The problem
Copy the records below word for word, starting at the line that contains "[button] (1044, 33)" and continuing through the last line of the records, with both ends included. Leave the pictures out of your copy.

Task input

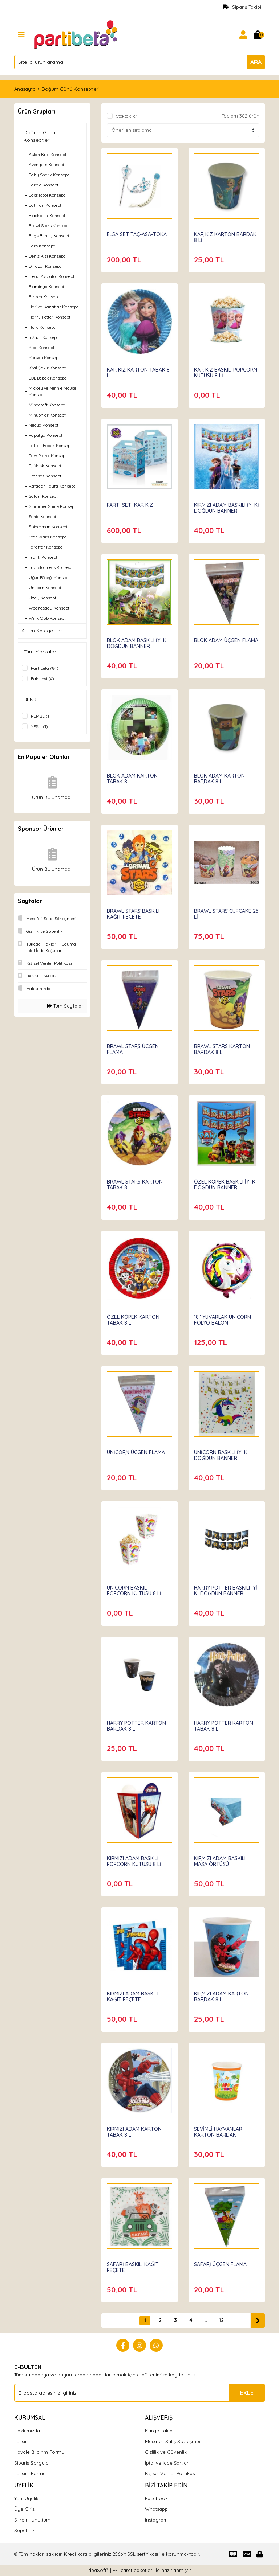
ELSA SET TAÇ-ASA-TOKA (137, 234)
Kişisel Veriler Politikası (170, 2473)
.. (206, 2320)
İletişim (21, 2441)
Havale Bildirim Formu (39, 2452)
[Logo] (76, 34)
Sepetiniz (24, 2530)
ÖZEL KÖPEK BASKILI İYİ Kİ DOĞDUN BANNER (225, 1184)
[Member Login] (243, 35)
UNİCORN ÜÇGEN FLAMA (136, 1452)
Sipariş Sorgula (31, 2463)
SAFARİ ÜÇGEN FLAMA (220, 2264)
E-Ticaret (122, 2570)
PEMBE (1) (41, 716)
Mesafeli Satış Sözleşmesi (173, 2441)
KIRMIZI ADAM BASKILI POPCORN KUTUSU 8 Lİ (134, 1861)
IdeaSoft (97, 2570)
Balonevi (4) (42, 678)
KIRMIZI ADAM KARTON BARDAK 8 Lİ (221, 1996)
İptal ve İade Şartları (167, 2463)
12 (221, 2320)
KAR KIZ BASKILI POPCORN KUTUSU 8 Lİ (225, 372)
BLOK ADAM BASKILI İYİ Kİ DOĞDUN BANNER (137, 643)
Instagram (156, 2520)
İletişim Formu (30, 2473)
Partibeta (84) (44, 668)
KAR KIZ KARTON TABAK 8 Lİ (138, 372)
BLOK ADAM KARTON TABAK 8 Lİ (132, 778)
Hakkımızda (27, 2430)
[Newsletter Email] (139, 2393)
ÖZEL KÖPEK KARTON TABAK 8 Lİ (133, 1320)
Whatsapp (156, 2509)
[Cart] (257, 35)
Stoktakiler (126, 116)
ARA (256, 62)
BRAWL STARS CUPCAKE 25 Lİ (226, 914)
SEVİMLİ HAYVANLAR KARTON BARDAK (218, 2132)
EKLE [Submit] (247, 2392)
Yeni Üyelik (26, 2498)
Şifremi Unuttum (32, 2520)
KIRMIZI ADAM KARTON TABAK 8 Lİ (134, 2132)
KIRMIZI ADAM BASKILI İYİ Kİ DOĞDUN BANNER (226, 508)
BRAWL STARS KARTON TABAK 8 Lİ (135, 1184)
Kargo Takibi (159, 2430)
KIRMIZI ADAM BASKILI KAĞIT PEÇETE (132, 1996)
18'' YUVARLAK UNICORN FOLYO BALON (222, 1320)
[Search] (139, 62)
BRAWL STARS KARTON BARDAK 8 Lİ (222, 1049)
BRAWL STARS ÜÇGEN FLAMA (133, 1049)
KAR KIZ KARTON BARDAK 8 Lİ (225, 237)
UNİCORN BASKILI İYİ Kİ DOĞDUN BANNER (221, 1455)
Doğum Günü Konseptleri (70, 89)
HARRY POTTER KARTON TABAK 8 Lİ (223, 1726)
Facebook (156, 2498)
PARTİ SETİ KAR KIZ (130, 505)
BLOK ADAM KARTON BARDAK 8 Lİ (219, 778)
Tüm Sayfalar (65, 1006)
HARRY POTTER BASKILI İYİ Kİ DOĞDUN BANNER (225, 1590)
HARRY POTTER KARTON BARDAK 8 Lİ (136, 1726)
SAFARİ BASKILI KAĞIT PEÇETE (133, 2267)
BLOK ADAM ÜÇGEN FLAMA (226, 640)
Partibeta (205, 2122)
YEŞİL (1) (39, 726)
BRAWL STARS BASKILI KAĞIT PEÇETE (133, 914)
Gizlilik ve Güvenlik (166, 2452)
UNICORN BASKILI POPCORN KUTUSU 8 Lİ (134, 1590)
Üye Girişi (25, 2509)
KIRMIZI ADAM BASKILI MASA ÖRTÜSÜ (220, 1861)
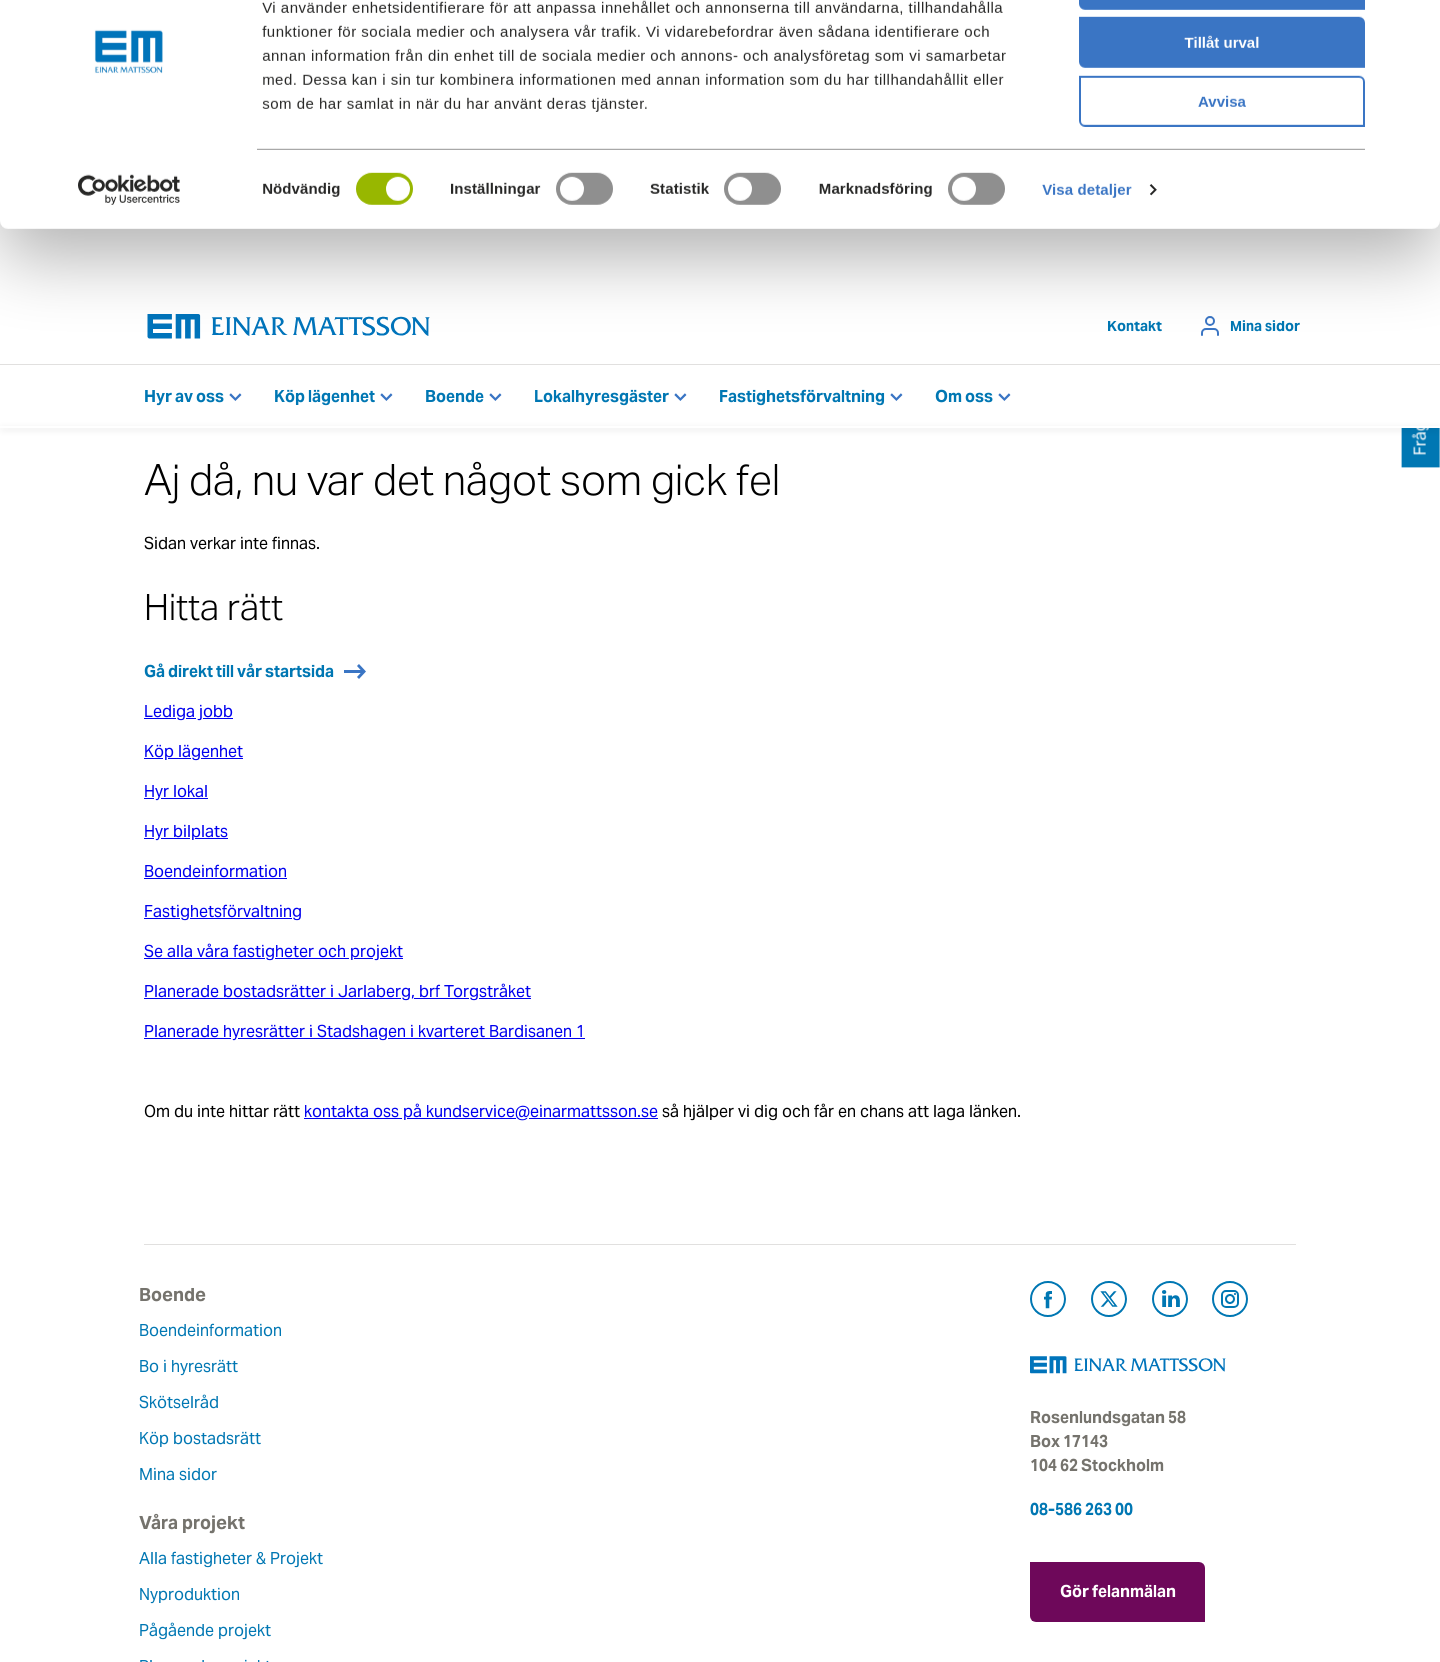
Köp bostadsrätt (205, 1443)
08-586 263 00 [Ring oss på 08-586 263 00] (1081, 1514)
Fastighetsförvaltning (223, 916)
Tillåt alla (1222, 49)
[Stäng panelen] (1409, 31)
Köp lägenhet (193, 756)
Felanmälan (777, 1371)
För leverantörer (795, 1479)
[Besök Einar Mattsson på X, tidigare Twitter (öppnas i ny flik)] (1109, 1307)
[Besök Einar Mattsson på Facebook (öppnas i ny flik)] (1048, 1307)
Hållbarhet (576, 1443)
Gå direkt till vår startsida (239, 676)
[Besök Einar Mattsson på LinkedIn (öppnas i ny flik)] (1170, 1307)
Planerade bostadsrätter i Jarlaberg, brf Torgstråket (337, 996)
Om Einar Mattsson (609, 1335)
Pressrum (770, 1443)
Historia (567, 1407)
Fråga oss (771, 1407)
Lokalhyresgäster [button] (601, 401)
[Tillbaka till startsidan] (289, 331)
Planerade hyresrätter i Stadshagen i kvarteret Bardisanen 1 (364, 1036)
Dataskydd (577, 1551)
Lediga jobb (188, 716)
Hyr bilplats (186, 836)
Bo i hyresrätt (193, 1371)
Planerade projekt (407, 1467)
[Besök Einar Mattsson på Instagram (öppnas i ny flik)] (1230, 1307)
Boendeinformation (215, 876)
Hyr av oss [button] (184, 401)
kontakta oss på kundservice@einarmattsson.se (481, 1116)
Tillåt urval (1222, 108)
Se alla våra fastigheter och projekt (273, 956)
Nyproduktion (391, 1395)
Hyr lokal (176, 796)
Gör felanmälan (1118, 1592)
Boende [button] (454, 401)
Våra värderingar (600, 1371)
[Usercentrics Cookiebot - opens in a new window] (129, 255)
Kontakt (1134, 331)
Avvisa (1222, 166)
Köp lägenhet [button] (324, 401)
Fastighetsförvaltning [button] (802, 401)
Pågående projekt (407, 1431)
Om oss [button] (964, 401)
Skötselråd (184, 1407)
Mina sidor (1265, 331)
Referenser (381, 1503)
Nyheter (567, 1515)
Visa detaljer (1086, 254)
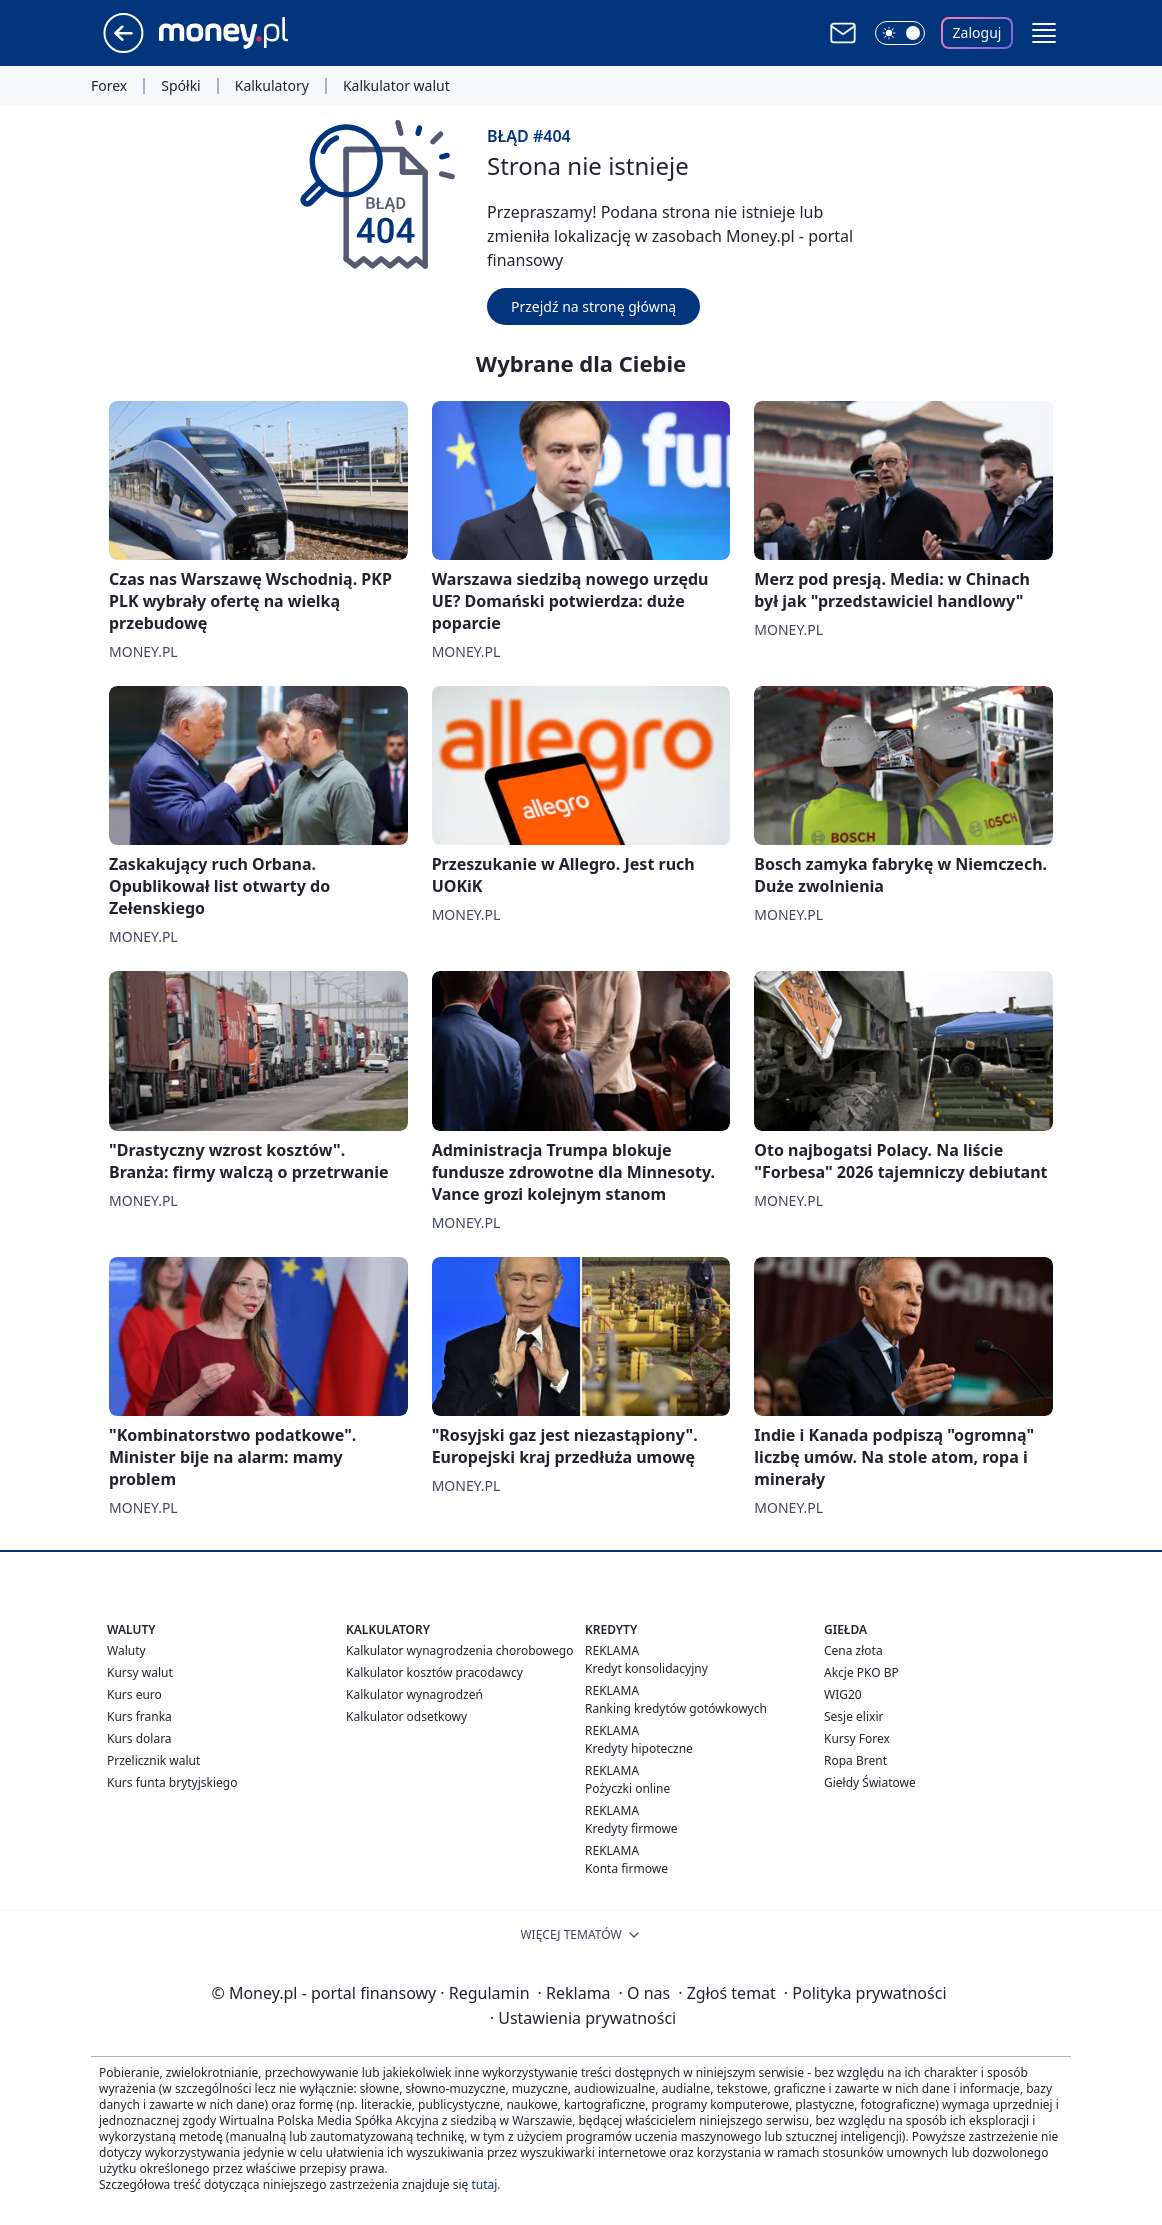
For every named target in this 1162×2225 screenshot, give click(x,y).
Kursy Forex (857, 1738)
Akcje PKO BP (861, 1672)
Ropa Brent (855, 1760)
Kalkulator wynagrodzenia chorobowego (459, 1650)
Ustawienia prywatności (583, 2018)
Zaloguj (977, 32)
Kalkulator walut (396, 86)
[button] (1044, 33)
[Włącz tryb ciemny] (900, 33)
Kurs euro (134, 1694)
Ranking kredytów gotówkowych (676, 1708)
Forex (109, 86)
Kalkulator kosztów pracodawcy (434, 1672)
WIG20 (843, 1694)
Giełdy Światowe (870, 1782)
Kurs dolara (139, 1738)
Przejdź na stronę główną (593, 306)
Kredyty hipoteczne (639, 1748)
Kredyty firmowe (631, 1828)
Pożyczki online (627, 1788)
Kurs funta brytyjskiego (172, 1782)
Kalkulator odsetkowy (406, 1716)
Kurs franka (139, 1716)
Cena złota (853, 1650)
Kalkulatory (272, 86)
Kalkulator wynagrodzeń (414, 1694)
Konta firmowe (626, 1868)
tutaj (484, 2184)
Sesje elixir (853, 1716)
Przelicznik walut (153, 1760)
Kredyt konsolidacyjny (646, 1668)
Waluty (126, 1650)
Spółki (180, 86)
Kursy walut (140, 1672)
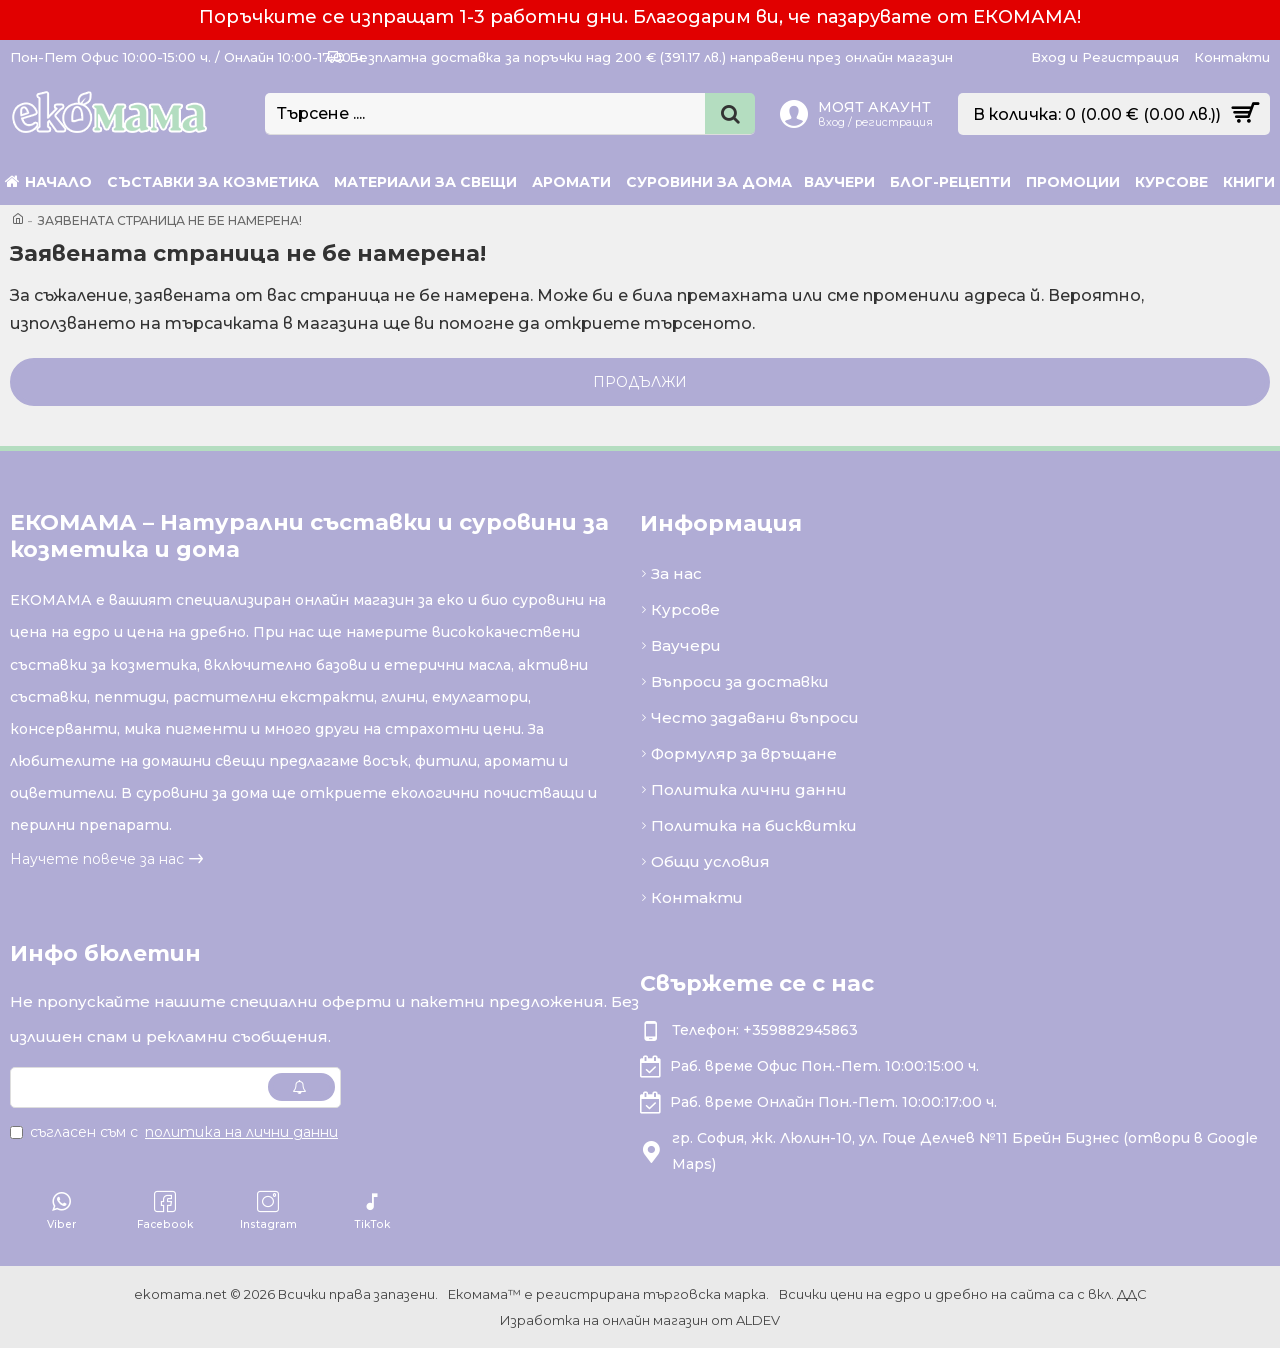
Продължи (640, 382)
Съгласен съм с (175, 1132)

Reply to the task
[button] (1044, 33)
[Włącz tryb ciemny] (900, 33)
Kurs euro (134, 1694)
Ranking kredytów gotówkowych (676, 1708)
Forex (109, 86)
Kalkulator kosztów pracodawcy (434, 1672)
WIG20 (843, 1694)
Giełdy Światowe (870, 1782)
Kurs dolara (139, 1738)
Przejdź na stronę główną (593, 306)
Kredyty hipoteczne (639, 1748)
Kredyty firmowe (631, 1828)
Pożyczki online (627, 1788)
Kurs funta brytyjskiego (172, 1782)
Kalkulator odsetkowy (406, 1716)
Kurs franka (139, 1716)
Cena złota (853, 1650)
Kalkulatory (272, 86)
Kalkulator wynagrodzeń (414, 1694)
Konta firmowe (626, 1868)
tutaj (484, 2184)
Sesje elixir (853, 1716)
Przelicznik walut (153, 1760)
Kredyt konsolidacyjny (646, 1668)
Waluty (126, 1650)
Spółki (180, 86)
Kursy walut (140, 1672)
Продължи (640, 382)
Съгласен съм с (175, 1132)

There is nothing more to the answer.